Step 5: Assign Remediation Actions
For each risk, document:
- The specific remediation action (not “improve security” — “enable MFA on EHR login for all user accounts by [date]”)
- The owner (named person responsible for completion)
- The target completion date
- How completion will be verified (what’s the evidence that the remediation happened)
Sample Risk Register Entries
The following examples illustrate the format. Adapt these to your clinic’s specific systems and circumstances.
| Risk # | Threat | Vulnerability | Probability | Impact | Score | Remediation action | Owner | Target date | Status |
|---|---|---|---|---|---|---|---|---|---|
| R-001 | Ransomware via phishing email | No phishing training; no MFA on EHR | 4 | 4 | 16 | 1) Deliver annual phishing awareness training (Q1); 2) Enable MFA on EHR by [date] | Security Officer | [Q1] | In progress |
| R-002 | Unauthorized access by former employee | No formal offboarding checklist; credential revocation not verified | 3 | 3 | 9 | Implement offboarding checklist with same-day credential revocation verification | Privacy Officer | [30 days] | Not started |
| R-003 | PHI on unencrypted personal devices | Staff use personal phones for clinical communication; no MDM | 3 | 3 | 9 | 1) Update BYOD policy to prohibit clinical PHI on personal devices; 2) Implement MDM or prohibit BYOD | Security Officer | [60 days] | Not started |
| R-004 | Vendor data breach (billing clearinghouse) | BAA in place, but no verification of clearinghouse security posture | 2 | 4 | 8 | Complete vendor security assessment as part of annual BAA renewal | Privacy Officer | [Annual renewal] | Not started |
| R-005 | Physical theft of clinic laptop | Laptop not encrypted; no cable lock | 2 | 3 | 6 | Verify BitLocker/FileVault enabled on all laptops; procure cable locks | Security Officer | [30 days] | Not started |
Maintaining the Register
The risk register is not a one-time document.

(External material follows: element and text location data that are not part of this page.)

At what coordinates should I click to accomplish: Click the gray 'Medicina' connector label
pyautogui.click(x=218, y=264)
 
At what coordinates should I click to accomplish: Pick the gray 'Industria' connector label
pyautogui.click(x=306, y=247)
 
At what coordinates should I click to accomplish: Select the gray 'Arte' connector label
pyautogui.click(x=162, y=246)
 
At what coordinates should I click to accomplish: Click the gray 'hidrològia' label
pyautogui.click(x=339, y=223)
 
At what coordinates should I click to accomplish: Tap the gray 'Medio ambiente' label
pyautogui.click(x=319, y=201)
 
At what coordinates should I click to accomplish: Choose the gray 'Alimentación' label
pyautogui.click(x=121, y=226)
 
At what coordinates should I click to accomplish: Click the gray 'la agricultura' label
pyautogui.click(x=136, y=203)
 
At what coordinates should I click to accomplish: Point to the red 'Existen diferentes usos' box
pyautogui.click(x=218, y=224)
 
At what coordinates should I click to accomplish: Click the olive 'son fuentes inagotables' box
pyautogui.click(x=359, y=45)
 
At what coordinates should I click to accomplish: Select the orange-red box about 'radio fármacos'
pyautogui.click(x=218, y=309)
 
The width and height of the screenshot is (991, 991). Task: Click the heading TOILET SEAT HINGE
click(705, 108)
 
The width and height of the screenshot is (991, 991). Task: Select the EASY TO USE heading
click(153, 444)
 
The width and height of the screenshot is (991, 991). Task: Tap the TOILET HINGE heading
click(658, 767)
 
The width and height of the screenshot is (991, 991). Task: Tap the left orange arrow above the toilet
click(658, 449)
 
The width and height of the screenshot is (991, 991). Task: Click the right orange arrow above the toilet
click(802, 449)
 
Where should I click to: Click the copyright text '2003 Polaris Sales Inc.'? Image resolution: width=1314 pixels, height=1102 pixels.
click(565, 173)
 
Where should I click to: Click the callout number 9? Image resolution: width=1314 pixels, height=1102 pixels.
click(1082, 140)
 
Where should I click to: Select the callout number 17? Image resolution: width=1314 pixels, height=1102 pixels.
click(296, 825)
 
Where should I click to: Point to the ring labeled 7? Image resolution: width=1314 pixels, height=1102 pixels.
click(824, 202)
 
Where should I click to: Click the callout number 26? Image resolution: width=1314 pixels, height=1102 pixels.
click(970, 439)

It should be:
Updated annually as part of the formal risk analysis cycle. New risks discovered during the year are added; remediated risks are closed with a completion date and verification note.
Updated when significant changes occur — adding a new EHR module, switching billing vendors, moving to a new physical location, or bringing on a large cohort of new staff. Any of these introduces new threats and vulnerabilities the prior risk analysis didn’t cover.
Reviewed at the quarterly compliance meeting — a brief review of open items, overdue remediations, and newly identified risks.
The Risk Register as a Defense Document
When OCR requests documentation of your risk analysis, a well-maintained risk register demonstrates:
- You identified specific risks, not generic categories
- You assessed probability and impact with documented reasoning
- You assigned remediation actions to named owners with deadlines
- Remediations were completed (with completion dates and verification notes)
- You reviewed and updated the register annually and when circumstances changed
OCR expects to see that you identified risks and then managed them. A written report with no management plan only covers half the obligation. The risk register is how you demonstrate both.